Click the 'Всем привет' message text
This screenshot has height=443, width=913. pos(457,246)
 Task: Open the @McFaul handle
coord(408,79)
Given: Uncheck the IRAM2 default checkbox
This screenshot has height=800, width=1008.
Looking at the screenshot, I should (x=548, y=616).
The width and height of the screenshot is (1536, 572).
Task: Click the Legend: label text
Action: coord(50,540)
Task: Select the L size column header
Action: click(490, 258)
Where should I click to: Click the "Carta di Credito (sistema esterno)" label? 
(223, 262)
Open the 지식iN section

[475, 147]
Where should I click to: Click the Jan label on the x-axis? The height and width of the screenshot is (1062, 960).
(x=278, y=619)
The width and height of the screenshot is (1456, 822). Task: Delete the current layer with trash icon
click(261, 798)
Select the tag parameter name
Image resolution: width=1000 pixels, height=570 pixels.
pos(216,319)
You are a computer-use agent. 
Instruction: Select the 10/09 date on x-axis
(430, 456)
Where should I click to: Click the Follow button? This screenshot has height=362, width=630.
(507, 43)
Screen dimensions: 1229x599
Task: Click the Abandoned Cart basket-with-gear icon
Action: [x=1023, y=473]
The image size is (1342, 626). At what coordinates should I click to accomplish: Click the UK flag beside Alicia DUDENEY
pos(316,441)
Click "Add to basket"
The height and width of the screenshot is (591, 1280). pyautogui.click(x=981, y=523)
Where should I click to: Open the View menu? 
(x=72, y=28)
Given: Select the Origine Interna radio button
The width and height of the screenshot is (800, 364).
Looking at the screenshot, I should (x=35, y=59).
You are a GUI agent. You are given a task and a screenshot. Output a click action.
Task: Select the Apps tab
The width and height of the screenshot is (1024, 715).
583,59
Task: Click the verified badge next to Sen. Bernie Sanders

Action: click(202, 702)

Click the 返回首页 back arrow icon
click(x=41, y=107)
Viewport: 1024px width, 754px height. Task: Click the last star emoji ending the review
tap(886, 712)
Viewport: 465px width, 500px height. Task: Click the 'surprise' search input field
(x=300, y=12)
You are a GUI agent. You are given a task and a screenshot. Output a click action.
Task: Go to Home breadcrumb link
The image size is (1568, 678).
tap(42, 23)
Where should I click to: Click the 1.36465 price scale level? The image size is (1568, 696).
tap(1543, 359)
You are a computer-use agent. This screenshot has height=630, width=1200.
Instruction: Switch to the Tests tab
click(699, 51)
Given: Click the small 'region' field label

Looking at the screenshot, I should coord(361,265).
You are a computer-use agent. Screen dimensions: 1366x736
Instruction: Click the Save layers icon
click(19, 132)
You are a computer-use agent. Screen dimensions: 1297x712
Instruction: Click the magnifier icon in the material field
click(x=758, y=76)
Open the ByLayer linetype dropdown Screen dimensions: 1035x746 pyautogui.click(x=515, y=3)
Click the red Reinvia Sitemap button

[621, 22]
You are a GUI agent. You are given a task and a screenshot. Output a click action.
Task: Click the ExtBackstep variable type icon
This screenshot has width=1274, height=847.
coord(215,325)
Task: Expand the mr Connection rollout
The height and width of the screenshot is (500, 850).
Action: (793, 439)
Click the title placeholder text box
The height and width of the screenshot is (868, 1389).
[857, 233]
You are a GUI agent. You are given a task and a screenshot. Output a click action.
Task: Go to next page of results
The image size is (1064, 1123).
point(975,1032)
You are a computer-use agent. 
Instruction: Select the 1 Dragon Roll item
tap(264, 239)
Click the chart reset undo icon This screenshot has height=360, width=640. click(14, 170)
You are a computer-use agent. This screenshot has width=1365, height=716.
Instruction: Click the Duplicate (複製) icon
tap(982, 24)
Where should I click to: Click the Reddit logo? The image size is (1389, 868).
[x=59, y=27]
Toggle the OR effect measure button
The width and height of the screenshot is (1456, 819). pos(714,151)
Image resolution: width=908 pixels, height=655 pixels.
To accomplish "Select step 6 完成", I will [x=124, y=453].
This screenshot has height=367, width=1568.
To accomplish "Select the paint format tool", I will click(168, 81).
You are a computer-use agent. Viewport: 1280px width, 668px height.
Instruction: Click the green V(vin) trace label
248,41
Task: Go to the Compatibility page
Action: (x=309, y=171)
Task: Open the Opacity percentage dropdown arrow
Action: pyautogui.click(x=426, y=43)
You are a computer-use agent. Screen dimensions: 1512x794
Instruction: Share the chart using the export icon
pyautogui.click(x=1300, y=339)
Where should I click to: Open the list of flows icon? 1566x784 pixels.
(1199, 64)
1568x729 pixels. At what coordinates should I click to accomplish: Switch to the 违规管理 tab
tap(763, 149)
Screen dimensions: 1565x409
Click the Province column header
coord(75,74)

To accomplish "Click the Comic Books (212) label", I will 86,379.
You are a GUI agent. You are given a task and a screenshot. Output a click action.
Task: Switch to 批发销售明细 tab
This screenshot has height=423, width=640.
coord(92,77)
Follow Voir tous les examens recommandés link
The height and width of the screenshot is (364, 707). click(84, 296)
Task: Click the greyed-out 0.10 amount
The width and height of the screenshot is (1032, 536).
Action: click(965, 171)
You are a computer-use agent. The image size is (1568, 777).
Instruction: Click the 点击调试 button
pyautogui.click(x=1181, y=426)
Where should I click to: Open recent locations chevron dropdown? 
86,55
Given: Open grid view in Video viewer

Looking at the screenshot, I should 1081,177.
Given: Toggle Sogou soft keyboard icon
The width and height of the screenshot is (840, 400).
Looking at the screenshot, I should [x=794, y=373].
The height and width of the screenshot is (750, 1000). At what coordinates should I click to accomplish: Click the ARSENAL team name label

+---+

[WHAT YOU WILL DO] Pull out each line of the material above that contains the string "Where", and list those lines.

[SOLUTION]
Where should I click to: Click the "Carta di Credito (sistema esterno)" label? 
Where should I click to: Click the Jan label on the x-axis? The height and width of the screenshot is (1062, 960).
Where should I click to: Click the Follow button? This screenshot has height=362, width=630.
Where should I click to: Open the View menu? 
Where should I click to: Click the 1.36465 price scale level? The image size is (1568, 696).
Where should I click to: Click the Reddit logo? The image size is (1389, 868).
Where should I click to: Open the list of flows icon? 1566x784 pixels.
Where should I click to: Open recent locations chevron dropdown? 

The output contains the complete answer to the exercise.